Taking a Walk in Another Set of Shoes

The Merriam –Webster dictionary defines empathy as the feeling that you understand and share another person’s experiences and emotions: the ability to share someone else’s feelings. Sympathy is defined as the feeling that you care about and feel sorry about someone else’s trouble, grief, misfortune, etc : a sympathetic feelingIn short: Sympathy is done to someone, empathy is done with someone

I found Dr. Brown`s video beneficial to understanding the benefits of empathy.
Being empathetic, does not mean that you have to agree with everything that someone says, but it means that you try to `put yourself into the shoes of others`.
The benefits of striving towards empathy are:

Fuels connection

Perspective Taking.

Staying Out of Judgement

Recognizing Emotions in Another Person

Communicating that Feeling With People


A treasure from this year has been being able to step back from the treadmill of life and being able to experience new things. By opening myself to new experiences I have extended my ability to empathize with others.

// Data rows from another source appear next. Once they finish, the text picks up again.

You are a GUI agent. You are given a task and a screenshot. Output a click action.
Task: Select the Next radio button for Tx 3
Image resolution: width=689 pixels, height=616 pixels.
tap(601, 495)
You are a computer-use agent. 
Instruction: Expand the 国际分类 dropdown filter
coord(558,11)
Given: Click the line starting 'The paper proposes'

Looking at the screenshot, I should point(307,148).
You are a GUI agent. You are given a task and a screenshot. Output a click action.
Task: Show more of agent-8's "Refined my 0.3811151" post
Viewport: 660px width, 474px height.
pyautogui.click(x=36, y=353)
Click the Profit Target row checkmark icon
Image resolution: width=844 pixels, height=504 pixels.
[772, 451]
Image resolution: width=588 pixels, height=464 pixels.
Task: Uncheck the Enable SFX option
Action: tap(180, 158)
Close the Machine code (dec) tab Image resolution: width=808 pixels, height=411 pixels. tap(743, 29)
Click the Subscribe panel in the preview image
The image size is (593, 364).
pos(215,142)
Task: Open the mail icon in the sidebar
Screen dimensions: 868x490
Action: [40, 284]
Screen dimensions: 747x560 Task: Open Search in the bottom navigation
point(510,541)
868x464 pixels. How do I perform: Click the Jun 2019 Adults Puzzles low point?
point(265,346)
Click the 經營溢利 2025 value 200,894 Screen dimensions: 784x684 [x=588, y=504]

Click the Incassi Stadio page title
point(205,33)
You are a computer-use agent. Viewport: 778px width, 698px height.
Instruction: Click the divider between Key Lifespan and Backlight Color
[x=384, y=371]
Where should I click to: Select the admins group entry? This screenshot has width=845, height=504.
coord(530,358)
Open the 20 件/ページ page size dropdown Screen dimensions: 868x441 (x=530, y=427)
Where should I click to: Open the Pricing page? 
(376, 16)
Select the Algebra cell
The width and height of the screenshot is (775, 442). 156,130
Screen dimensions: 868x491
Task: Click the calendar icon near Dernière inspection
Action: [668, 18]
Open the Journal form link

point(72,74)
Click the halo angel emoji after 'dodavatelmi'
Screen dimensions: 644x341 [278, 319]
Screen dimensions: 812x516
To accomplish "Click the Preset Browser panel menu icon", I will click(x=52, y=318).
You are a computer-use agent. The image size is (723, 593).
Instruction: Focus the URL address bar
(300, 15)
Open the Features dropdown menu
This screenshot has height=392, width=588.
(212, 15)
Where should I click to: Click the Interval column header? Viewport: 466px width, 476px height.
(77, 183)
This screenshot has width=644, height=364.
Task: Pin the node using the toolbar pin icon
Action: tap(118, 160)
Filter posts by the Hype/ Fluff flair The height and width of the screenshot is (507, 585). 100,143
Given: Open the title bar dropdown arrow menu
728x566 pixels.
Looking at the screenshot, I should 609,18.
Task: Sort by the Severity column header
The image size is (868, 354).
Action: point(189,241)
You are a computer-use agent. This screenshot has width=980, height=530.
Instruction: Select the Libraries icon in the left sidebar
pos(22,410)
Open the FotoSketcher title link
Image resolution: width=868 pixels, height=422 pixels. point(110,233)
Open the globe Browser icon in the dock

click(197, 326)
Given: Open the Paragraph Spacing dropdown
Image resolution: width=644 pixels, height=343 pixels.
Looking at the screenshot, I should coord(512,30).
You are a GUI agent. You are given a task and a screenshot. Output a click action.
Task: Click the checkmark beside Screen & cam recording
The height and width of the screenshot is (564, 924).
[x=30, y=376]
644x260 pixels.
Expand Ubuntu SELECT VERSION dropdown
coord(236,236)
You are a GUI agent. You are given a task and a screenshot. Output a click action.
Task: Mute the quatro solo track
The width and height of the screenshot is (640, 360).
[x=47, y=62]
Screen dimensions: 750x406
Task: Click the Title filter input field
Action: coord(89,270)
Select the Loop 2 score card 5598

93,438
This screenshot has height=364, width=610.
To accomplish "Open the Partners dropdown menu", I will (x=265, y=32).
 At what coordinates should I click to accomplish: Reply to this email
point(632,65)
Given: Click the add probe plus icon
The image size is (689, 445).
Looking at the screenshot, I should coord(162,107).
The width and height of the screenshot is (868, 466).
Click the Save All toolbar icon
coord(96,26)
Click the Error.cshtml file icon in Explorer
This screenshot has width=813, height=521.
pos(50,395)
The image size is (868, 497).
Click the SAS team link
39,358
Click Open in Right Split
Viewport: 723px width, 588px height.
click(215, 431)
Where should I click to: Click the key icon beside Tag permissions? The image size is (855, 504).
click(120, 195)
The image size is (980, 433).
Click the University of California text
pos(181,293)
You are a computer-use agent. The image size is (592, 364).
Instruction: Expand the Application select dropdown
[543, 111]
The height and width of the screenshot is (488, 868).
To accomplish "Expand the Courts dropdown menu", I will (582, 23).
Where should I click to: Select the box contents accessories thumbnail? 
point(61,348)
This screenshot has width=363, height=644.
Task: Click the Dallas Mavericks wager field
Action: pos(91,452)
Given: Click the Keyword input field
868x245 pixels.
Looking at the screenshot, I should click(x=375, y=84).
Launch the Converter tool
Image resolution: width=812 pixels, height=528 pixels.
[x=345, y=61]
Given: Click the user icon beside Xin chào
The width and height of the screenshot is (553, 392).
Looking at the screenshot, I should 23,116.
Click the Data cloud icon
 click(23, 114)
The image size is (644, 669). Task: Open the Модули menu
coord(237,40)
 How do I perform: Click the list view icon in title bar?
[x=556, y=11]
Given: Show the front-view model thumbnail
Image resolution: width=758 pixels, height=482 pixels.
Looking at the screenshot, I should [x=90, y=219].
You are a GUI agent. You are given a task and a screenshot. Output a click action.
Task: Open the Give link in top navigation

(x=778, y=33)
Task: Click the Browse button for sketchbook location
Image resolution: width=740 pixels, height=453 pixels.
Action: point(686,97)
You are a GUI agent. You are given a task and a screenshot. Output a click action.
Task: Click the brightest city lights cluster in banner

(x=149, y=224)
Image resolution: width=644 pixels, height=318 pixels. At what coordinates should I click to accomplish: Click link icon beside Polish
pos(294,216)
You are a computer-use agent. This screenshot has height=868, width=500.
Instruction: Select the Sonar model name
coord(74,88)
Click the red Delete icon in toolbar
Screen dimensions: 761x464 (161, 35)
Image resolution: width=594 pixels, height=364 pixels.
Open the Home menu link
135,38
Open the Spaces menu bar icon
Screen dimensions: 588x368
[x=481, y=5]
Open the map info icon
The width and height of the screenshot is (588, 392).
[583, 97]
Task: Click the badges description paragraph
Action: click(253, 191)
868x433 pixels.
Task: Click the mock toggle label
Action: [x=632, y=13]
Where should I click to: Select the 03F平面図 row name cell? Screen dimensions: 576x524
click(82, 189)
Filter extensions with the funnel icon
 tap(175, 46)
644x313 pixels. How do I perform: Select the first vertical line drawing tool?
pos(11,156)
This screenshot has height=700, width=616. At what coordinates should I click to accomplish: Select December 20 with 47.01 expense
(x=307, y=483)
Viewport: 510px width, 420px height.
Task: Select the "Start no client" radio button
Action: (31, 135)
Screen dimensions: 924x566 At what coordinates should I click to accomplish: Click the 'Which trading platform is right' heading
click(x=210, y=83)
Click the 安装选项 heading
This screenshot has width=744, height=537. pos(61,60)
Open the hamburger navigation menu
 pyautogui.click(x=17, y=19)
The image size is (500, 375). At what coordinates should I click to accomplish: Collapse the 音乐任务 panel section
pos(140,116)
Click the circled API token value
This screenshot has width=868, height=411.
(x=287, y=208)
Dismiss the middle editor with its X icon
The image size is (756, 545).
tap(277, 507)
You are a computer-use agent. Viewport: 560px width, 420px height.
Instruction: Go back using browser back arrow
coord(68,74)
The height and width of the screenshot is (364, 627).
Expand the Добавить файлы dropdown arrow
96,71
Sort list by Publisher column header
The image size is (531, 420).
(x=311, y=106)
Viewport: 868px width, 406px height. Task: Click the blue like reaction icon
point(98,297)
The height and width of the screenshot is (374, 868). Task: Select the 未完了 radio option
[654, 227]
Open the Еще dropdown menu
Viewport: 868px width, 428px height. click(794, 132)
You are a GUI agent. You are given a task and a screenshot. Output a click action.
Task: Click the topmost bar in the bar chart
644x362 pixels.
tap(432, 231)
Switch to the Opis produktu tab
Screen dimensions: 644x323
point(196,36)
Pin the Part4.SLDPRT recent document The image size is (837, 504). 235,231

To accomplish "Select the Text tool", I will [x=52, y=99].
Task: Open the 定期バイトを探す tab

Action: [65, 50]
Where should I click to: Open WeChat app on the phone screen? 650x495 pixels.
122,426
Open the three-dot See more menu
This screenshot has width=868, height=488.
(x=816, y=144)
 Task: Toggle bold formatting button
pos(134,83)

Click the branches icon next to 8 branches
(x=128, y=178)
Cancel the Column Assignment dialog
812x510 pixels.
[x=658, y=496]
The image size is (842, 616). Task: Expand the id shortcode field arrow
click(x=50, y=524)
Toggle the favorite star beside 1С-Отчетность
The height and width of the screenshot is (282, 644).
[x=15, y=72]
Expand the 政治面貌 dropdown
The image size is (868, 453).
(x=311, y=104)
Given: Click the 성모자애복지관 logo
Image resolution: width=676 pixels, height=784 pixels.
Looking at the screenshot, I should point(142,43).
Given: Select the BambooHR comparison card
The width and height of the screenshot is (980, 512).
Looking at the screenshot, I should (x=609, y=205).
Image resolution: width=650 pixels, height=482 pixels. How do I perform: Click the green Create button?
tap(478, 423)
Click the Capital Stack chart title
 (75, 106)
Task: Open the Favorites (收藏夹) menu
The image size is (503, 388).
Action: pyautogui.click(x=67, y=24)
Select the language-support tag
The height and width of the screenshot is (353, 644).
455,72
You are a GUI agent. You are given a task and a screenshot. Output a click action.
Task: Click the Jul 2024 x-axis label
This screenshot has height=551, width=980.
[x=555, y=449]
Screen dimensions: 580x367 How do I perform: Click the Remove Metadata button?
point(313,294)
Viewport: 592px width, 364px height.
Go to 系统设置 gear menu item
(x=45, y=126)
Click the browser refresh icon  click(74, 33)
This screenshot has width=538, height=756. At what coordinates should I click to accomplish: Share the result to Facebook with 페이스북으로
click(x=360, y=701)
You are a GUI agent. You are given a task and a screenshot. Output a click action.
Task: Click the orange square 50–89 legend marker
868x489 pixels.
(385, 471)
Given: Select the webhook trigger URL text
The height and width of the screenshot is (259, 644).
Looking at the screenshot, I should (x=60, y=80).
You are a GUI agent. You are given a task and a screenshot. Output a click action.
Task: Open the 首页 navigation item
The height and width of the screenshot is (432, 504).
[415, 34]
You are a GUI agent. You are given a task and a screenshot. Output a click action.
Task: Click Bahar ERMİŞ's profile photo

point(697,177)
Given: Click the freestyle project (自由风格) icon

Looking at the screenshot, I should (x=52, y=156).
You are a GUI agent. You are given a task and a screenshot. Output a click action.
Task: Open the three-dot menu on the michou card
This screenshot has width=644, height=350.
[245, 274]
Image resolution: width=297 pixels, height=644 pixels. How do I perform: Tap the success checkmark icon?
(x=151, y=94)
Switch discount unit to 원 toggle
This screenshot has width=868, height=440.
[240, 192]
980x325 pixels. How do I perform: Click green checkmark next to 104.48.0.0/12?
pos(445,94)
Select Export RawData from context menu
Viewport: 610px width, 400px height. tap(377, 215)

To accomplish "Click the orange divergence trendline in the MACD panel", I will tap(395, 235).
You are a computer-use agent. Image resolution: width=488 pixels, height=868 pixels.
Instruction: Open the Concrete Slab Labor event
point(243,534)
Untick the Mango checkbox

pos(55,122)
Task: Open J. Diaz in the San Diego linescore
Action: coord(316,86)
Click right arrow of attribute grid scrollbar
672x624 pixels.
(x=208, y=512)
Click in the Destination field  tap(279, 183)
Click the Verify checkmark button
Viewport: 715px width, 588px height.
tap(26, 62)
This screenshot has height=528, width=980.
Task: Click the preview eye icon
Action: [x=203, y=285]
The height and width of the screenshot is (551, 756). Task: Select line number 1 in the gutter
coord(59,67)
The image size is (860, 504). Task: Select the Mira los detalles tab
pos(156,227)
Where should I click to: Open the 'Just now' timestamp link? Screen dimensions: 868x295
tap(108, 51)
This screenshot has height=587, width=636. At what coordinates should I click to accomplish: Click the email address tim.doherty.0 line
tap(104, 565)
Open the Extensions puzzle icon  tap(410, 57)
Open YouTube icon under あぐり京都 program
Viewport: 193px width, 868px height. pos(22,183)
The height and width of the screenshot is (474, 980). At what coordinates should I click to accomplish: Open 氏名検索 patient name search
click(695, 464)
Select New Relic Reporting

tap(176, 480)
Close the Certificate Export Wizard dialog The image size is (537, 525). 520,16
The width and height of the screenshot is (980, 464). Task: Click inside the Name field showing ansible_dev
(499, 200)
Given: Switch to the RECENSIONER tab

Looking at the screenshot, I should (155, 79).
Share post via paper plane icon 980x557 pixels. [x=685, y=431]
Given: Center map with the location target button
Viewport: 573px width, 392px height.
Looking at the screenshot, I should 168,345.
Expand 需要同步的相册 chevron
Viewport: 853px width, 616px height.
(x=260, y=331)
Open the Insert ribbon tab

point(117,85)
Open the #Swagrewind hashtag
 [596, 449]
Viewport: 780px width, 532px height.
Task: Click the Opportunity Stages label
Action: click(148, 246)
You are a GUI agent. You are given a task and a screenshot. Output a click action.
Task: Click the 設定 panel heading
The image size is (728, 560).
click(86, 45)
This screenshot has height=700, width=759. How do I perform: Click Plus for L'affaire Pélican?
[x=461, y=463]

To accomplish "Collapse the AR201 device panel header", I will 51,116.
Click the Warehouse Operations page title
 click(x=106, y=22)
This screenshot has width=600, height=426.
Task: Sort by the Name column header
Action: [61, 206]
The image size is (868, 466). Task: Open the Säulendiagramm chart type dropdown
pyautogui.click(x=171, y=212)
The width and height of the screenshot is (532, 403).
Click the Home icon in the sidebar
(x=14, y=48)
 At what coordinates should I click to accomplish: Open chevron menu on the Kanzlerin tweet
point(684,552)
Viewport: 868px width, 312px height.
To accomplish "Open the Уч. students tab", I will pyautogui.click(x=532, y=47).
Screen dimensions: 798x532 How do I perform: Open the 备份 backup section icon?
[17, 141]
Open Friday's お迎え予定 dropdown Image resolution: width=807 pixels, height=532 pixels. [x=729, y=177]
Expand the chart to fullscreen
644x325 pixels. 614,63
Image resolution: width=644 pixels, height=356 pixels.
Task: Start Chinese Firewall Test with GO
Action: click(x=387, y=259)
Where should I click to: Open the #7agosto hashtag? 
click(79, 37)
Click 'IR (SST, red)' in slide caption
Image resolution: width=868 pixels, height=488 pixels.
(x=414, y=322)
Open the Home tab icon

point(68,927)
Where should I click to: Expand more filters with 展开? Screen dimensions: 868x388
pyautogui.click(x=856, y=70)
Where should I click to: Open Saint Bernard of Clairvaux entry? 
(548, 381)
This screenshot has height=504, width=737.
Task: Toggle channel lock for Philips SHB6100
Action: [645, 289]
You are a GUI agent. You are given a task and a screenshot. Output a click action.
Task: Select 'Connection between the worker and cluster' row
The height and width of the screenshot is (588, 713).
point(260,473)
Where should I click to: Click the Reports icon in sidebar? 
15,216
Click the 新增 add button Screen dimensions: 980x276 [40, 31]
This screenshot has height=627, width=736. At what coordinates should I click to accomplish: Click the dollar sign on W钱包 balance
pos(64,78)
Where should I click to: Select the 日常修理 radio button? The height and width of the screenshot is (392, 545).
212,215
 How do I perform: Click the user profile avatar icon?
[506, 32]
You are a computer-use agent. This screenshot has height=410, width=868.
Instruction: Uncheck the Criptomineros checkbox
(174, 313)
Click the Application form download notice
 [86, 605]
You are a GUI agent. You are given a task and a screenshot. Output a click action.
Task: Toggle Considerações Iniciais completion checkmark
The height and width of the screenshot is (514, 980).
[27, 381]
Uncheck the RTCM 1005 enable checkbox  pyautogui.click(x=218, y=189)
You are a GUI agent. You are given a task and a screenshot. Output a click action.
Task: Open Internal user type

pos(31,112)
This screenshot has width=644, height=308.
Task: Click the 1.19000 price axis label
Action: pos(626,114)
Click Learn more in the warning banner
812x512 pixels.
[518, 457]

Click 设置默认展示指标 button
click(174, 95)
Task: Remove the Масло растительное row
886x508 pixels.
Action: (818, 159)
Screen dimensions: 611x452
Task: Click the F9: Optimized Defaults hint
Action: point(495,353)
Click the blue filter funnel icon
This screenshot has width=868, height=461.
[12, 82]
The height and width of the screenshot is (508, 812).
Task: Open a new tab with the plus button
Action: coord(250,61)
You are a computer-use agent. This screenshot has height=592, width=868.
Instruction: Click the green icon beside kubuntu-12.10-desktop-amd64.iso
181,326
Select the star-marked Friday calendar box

Before coming to Japan I might have been described as a very focused woman who was used to taking charge. In Canada I was often passionate about issues that affected me including my children and my career. I tried my best to stay informed and up to date, and took many opportunities to become involved both in my school community and the lives of my children. When you have been a part of something your whole life, you often forget what it is like to be new. You also sometimes forget that all your knowledge, reputation and relationships have taken years to develop.


This year I convinced my family to take a break from our Canadian comfort zone and to go on an adventure. I accepted an overseas teaching position. Although I hoped that we would see new places and try new foods, I never realized how much we would gain from this experience.

Authentic Learning Experiences:

Our choice to spend the year in Japan has taught us many lessons. We have learned everything from the basics of saying good morning “ohayoo goziamasu”, to eating with chopsticks *ohashi, to being able to all carry our own luggage as we navigate Japan by bullet train *Shinkansen.


We also learned a lot about relating to others. For example, its ok to feel sad, lonely or upset, however how you express those feelings can either help or hurt your relationships. In Canada we had enough physical space that if someone was having a bad day, they could go into their own room cool down and feel better. This year, in our apartment, we did not have the luxury of space and so we had to learn new coping strategies for when we were feeling overwhelmed. Helping each other identify our feelings and then talk about why we were feeling that way repaired many ruptured interactions throughout the year.


Finally we learned just how important relationships are. We valued the connection we felt to our family and friends from Canada and enjoyed sharing our stories. It was great to be able to Skype or message people who knew about our past. It was also wonderful to hear their stories. This year thanks to the internet we were able to maintain our Canadian relationships through activities such as watching a friend convocate via streamed video, sharing Olympic triumphs and being able to offer condolences for loss.


We are also grateful for the new relationships we have developed throughout the past year. We are so lucky to have some many wonderful people who have offered assistance. We have made a conscious effort to show our children how to express our gratitude to others through the use of handmade thank you cards, verbal thanks, small gifts *omiyage and offering items that we no longer need, but might be useful to the other person.

How has Japan changed me?


  1. It has increased the level of empathy I feel towards people who chose to move into a new culture.


  1. It has increased the respect I feel towards individuals who are multilingual.


  1. It has helped me identify my core beliefs and values


  1. It has taught me to slow down before passing judgment, often there are other issues going on behind the scenes that you are not aware of.


  1. To reflect on what is best for the community, rather than what is best for the individual.


  1. To appreciate the beauty of each day. Everything has a season, no matter how short. The vegetation here is tremendous. It grows fast and changes often. If you don`t stop today to admire that sakura tree the blooms might be gone tomorrow.


How do I hope Japan will impact me as an educator

When I am working with students new to learning English I will try to reflect back on how it feels to learn Japanese. I can relate to the frustration of trying to find the new word or needing something repeated.

My empathy will also be extended to other ESL families when I return who are trying their best to manage a new school system.